[Target pointing data]
<<<<

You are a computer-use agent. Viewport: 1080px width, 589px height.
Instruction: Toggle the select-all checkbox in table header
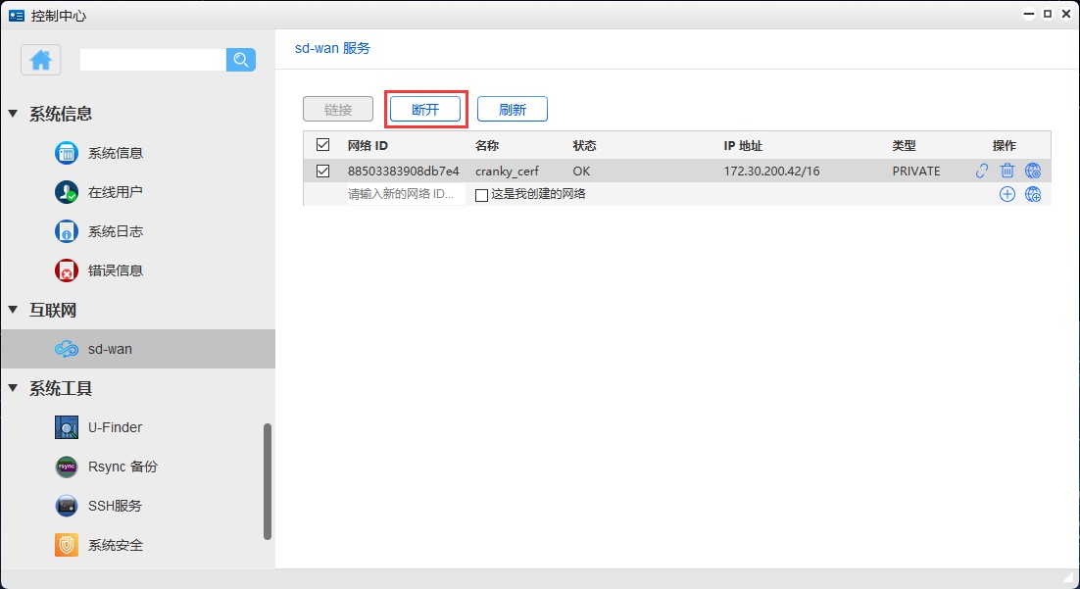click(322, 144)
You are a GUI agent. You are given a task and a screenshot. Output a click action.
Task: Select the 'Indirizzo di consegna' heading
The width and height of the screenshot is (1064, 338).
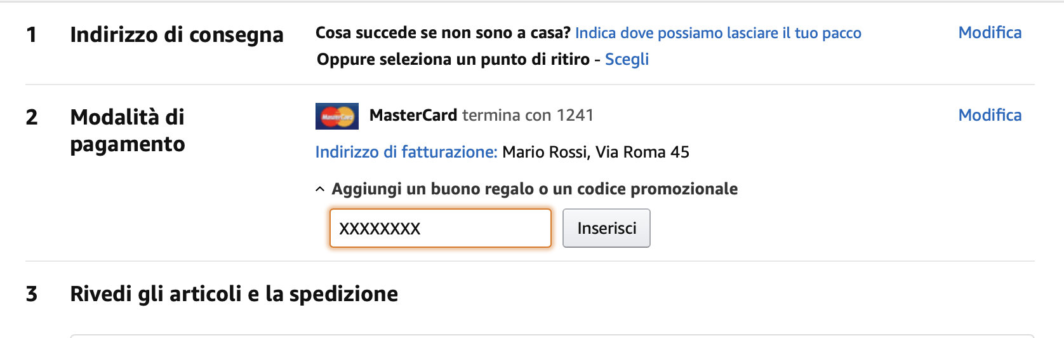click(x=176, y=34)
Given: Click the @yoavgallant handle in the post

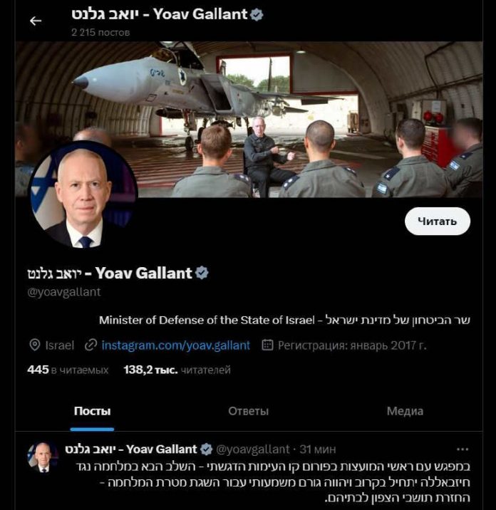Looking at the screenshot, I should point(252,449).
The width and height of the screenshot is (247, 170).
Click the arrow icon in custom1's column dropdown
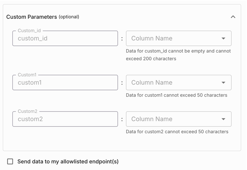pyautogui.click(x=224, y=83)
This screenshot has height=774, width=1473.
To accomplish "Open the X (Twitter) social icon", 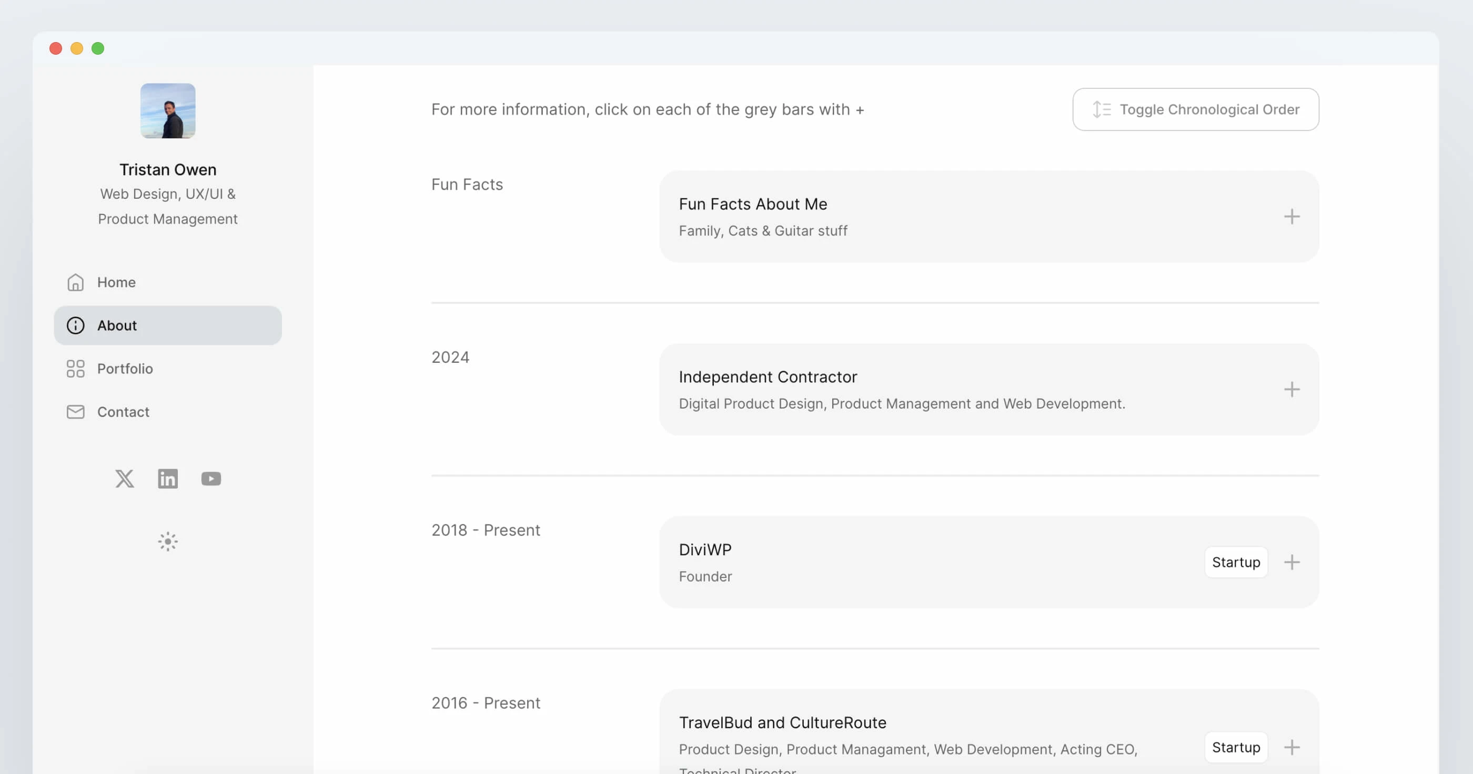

>>>>

- _Work instructions_
Please write out again the part of the rows that opens with the line containing "The width and height of the screenshot is (247, 170)." and closes with the end of the rows, requests included, adding 118 to every coordinate in the answers. Leave the pictures out.

- _The result_
The width and height of the screenshot is (247, 170).
Click the arrow icon in custom1's column dropdown
pyautogui.click(x=342, y=201)
This screenshot has height=774, width=1473.
To accomplish "Open the X (Twitter) social icon", 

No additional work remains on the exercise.